= Written instruction A =
Duplicate the records between the lines holding "This screenshot has width=1267, height=551." and "Looking at the screenshot, I should coord(95,230).", inclusive, with no changes.

**** Excerpted text ****

The story · five acts
From the chef
to the glacier.
What you hold in your hand is not the fruit of a brand strategy. It is the result of an encounter, of a shift, of a long detour. Here is how.Act I
The lack
The observation
For a long time, we thought the gin market lacked everything except gin. Shelves full. Spectacular bottles. The same claims repeated word for word: distilled, premium, handcrafted.
And yet, tasting these gins, the same impression returned: too little soul. Twenty or so botanicals, a burnt-still finish, and the pride of being expensive. Form before flavour.
If you are just looking for another gin, the rest of the market is there. We were looking for something else.
Act II
The encounter
A kitchen. A cellar.
Pablo García — a Michelin-starred chef with fifteen years in Michelin kitchens, formerly best young chef in Spain — had just opened his hotel-innovation atelier in the canton of Vaud. A wine-maker, also creator of a Cabernet Sauvignon voted best in the world, was then running a cellar in Valais.
They met around a question. Not around a business plan, nor a creative brief. A simple question:
“What if a gin could tell the story of this landscape?”

****

= Written instruction B =
Set down the gin story word for word, between "The story ·" and "for something else.", inclusive.

**** Dataset excerpts ****

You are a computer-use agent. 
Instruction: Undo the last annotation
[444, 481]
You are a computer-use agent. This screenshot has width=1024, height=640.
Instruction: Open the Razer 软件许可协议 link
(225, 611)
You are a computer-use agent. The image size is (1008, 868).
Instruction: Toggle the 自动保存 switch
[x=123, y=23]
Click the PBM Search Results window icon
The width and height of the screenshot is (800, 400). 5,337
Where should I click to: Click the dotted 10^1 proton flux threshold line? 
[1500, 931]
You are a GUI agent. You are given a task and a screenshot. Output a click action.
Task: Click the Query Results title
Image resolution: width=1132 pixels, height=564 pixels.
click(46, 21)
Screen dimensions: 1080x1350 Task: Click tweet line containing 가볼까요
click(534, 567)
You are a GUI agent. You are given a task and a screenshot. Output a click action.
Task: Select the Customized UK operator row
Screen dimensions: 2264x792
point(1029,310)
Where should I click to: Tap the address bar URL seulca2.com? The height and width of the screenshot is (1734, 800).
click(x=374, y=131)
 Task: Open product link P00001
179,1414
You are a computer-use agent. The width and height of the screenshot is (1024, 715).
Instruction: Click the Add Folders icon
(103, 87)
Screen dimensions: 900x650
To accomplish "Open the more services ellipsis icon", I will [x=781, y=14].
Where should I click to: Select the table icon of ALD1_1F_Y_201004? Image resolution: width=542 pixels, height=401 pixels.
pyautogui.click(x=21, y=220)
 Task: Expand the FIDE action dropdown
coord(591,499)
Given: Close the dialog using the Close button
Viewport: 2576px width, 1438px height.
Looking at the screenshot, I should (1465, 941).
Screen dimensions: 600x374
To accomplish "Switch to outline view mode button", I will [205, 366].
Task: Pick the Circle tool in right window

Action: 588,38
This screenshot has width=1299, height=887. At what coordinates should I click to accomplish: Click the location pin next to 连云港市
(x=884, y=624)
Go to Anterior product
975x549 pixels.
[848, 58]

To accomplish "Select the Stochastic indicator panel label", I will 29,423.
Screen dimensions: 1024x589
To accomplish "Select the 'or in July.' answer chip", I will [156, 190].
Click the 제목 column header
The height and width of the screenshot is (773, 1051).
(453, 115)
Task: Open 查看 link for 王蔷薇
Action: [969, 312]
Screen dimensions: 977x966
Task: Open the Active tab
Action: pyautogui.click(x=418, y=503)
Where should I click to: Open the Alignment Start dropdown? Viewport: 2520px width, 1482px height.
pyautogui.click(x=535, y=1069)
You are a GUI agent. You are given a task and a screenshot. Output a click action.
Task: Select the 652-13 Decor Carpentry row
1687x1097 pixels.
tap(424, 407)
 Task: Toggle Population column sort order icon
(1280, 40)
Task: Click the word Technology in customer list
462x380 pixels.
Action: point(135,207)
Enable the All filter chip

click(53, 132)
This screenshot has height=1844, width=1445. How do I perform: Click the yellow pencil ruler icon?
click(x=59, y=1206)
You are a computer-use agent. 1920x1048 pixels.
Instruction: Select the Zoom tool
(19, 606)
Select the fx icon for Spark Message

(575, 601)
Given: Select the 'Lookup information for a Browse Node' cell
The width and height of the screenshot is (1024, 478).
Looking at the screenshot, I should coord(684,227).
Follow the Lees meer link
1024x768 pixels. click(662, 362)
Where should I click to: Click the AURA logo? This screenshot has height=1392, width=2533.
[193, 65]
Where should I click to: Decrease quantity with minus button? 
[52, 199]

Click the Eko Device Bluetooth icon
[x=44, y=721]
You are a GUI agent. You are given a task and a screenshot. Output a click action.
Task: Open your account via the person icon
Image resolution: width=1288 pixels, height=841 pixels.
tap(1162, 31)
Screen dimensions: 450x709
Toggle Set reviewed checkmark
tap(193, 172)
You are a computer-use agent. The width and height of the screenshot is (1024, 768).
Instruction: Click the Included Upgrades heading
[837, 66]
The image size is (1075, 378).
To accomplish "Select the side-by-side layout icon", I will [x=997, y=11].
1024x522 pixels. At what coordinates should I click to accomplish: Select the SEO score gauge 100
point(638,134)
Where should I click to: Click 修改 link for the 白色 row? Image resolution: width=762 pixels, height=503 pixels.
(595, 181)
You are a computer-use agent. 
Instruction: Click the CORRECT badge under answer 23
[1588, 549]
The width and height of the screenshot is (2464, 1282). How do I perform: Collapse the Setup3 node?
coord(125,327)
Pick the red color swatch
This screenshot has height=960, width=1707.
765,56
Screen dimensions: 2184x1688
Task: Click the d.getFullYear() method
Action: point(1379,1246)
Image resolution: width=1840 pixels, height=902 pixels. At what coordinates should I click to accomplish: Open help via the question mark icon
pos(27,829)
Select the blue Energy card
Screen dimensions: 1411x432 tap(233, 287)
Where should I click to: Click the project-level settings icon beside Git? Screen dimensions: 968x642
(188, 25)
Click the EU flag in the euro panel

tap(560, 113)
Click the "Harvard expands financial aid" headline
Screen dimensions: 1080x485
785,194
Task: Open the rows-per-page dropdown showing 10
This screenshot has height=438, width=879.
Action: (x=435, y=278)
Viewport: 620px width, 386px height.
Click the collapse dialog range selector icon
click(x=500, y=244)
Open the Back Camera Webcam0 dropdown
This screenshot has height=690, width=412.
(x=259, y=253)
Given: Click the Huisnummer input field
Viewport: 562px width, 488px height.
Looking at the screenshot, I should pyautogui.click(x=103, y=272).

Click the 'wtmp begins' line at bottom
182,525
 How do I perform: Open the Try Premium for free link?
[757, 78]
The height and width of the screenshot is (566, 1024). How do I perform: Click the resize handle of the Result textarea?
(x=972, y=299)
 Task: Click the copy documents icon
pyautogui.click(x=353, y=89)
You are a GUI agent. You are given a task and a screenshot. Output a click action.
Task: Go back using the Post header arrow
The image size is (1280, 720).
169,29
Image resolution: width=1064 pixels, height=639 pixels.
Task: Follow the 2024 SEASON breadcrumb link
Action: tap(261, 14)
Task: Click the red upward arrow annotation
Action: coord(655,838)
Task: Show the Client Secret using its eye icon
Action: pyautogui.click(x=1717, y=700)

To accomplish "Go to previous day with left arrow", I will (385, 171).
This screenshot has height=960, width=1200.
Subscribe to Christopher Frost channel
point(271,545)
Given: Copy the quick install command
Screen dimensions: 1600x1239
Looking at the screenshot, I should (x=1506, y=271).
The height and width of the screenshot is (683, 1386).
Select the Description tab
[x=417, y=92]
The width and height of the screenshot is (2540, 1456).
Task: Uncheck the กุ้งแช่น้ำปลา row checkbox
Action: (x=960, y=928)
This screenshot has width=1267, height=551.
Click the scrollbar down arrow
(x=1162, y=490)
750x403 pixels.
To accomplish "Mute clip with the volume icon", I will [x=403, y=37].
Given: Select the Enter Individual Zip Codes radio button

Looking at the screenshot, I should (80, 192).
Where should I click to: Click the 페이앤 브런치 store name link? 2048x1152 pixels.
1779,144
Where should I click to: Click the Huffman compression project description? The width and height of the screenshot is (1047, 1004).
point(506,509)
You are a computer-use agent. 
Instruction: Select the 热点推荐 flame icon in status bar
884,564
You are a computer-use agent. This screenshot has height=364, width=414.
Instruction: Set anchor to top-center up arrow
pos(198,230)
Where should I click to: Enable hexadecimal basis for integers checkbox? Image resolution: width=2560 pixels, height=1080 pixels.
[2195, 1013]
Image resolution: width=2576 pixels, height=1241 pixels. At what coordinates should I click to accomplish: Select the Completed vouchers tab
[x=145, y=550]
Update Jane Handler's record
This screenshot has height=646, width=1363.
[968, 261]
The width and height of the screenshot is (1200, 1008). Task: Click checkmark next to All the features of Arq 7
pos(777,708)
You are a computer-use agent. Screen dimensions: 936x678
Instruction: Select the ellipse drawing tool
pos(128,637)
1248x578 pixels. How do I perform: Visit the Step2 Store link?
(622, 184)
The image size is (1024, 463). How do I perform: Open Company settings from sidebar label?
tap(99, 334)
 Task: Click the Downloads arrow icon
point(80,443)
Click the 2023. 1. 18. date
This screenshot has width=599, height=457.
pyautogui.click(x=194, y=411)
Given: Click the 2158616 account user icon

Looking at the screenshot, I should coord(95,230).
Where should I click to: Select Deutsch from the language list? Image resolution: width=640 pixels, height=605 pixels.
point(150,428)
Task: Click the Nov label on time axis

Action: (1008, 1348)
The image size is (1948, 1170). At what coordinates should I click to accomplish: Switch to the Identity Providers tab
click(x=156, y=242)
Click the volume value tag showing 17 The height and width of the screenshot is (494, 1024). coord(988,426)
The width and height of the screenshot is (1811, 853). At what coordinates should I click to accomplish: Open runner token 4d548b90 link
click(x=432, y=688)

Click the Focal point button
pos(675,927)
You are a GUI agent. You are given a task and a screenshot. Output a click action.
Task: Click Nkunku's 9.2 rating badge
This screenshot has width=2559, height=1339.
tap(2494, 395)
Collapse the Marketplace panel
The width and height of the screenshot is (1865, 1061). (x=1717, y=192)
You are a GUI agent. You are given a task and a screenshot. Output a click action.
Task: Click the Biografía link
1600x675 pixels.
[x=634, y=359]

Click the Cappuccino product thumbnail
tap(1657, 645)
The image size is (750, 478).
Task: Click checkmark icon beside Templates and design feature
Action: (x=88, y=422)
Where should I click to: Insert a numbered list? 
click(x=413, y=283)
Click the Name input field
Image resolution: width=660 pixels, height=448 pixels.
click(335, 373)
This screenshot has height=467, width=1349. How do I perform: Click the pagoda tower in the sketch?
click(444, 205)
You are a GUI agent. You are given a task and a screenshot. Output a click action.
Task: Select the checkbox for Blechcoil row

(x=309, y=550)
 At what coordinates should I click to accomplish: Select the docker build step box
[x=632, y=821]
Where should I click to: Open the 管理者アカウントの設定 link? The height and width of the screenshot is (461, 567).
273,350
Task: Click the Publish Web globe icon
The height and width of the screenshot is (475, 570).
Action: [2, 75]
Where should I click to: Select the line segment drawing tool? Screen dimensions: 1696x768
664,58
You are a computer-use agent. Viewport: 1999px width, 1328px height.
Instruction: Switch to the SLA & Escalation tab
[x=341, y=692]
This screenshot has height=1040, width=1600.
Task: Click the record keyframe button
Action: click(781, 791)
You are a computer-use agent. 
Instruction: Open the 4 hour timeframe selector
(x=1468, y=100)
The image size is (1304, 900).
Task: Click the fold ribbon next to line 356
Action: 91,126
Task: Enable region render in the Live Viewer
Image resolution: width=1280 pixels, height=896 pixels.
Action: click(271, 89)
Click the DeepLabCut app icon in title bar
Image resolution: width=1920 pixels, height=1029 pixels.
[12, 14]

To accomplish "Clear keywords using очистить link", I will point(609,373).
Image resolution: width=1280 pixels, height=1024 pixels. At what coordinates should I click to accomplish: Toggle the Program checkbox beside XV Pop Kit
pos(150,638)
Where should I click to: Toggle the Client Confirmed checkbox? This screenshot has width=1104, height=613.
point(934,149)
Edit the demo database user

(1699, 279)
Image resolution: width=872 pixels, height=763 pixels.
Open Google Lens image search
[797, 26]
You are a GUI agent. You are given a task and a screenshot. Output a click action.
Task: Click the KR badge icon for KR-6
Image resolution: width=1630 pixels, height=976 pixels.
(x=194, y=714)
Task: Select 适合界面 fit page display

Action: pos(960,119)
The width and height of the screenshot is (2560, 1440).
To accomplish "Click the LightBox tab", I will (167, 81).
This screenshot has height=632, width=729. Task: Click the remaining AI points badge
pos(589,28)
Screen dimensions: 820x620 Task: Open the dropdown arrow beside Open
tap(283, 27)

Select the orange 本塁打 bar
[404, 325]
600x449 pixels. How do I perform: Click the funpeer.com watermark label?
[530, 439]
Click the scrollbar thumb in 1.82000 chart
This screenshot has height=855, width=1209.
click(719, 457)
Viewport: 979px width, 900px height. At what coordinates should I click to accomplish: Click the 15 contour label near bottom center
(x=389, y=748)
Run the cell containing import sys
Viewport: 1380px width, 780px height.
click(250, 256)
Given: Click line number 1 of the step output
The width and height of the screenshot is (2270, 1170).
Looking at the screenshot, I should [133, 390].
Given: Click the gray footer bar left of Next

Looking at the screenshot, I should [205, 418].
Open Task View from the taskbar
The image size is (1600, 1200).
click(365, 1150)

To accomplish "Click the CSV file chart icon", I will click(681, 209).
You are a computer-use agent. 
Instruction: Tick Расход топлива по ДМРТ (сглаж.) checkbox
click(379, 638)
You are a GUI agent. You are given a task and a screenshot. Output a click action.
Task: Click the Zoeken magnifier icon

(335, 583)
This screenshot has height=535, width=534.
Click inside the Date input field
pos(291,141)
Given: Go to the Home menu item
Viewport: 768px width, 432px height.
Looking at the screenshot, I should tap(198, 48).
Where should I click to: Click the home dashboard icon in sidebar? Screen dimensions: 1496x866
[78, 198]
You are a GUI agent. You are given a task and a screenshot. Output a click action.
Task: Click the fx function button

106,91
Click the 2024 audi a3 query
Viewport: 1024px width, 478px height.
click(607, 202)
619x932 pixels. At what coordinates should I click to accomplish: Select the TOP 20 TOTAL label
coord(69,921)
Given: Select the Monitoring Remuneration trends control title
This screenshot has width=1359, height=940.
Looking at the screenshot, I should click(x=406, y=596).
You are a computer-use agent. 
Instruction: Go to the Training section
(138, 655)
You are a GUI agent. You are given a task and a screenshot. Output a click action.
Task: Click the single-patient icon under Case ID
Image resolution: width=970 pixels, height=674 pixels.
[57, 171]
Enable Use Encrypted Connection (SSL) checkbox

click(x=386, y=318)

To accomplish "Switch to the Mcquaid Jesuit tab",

****

= Exercise output A =
This screenshot has width=1267, height=551.
Click the scrollbar down arrow
(x=1162, y=490)
750x403 pixels.
To accomplish "Mute clip with the volume icon", I will [x=403, y=37].
Given: Select the Enter Individual Zip Codes radio button

Looking at the screenshot, I should (80, 192).
Where should I click to: Click the 페이앤 브런치 store name link? 2048x1152 pixels.
1779,144
Where should I click to: Click the Huffman compression project description? The width and height of the screenshot is (1047, 1004).
point(506,509)
You are a computer-use agent. 
Instruction: Select the 热点推荐 flame icon in status bar
884,564
You are a computer-use agent. This screenshot has height=364, width=414.
Instruction: Set anchor to top-center up arrow
pos(198,230)
Where should I click to: Enable hexadecimal basis for integers checkbox? Image resolution: width=2560 pixels, height=1080 pixels.
[2195, 1013]
Image resolution: width=2576 pixels, height=1241 pixels. At what coordinates should I click to accomplish: Select the Completed vouchers tab
[x=145, y=550]
Update Jane Handler's record
This screenshot has height=646, width=1363.
[968, 261]
The width and height of the screenshot is (1200, 1008). Task: Click checkmark next to All the features of Arq 7
pos(777,708)
You are a computer-use agent. Screen dimensions: 936x678
Instruction: Select the ellipse drawing tool
pos(128,637)
1248x578 pixels. How do I perform: Visit the Step2 Store link?
(622, 184)
The image size is (1024, 463). How do I perform: Open Company settings from sidebar label?
tap(99, 334)
 Task: Click the Downloads arrow icon
point(80,443)
Click the 2023. 1. 18. date
This screenshot has width=599, height=457.
pyautogui.click(x=194, y=411)
Given: Click the 2158616 account user icon

Looking at the screenshot, I should coord(95,230).

= Exercise output B =
The story · five acts
From the chef
to the glacier.
What you hold in your hand is not the fruit of a brand strategy. It is the result of an encounter, of a shift, of a long detour. Here is how.Act I
The lack
The observation
For a long time, we thought the gin market lacked everything except gin. Shelves full. Spectacular bottles. The same claims repeated word for word: distilled, premium, handcrafted.
And yet, tasting these gins, the same impression returned: too little soul. Twenty or so botanicals, a burnt-still finish, and the pride of being expensive. Form before flavour.
If you are just looking for another gin, the rest of the market is there. We were looking for something else.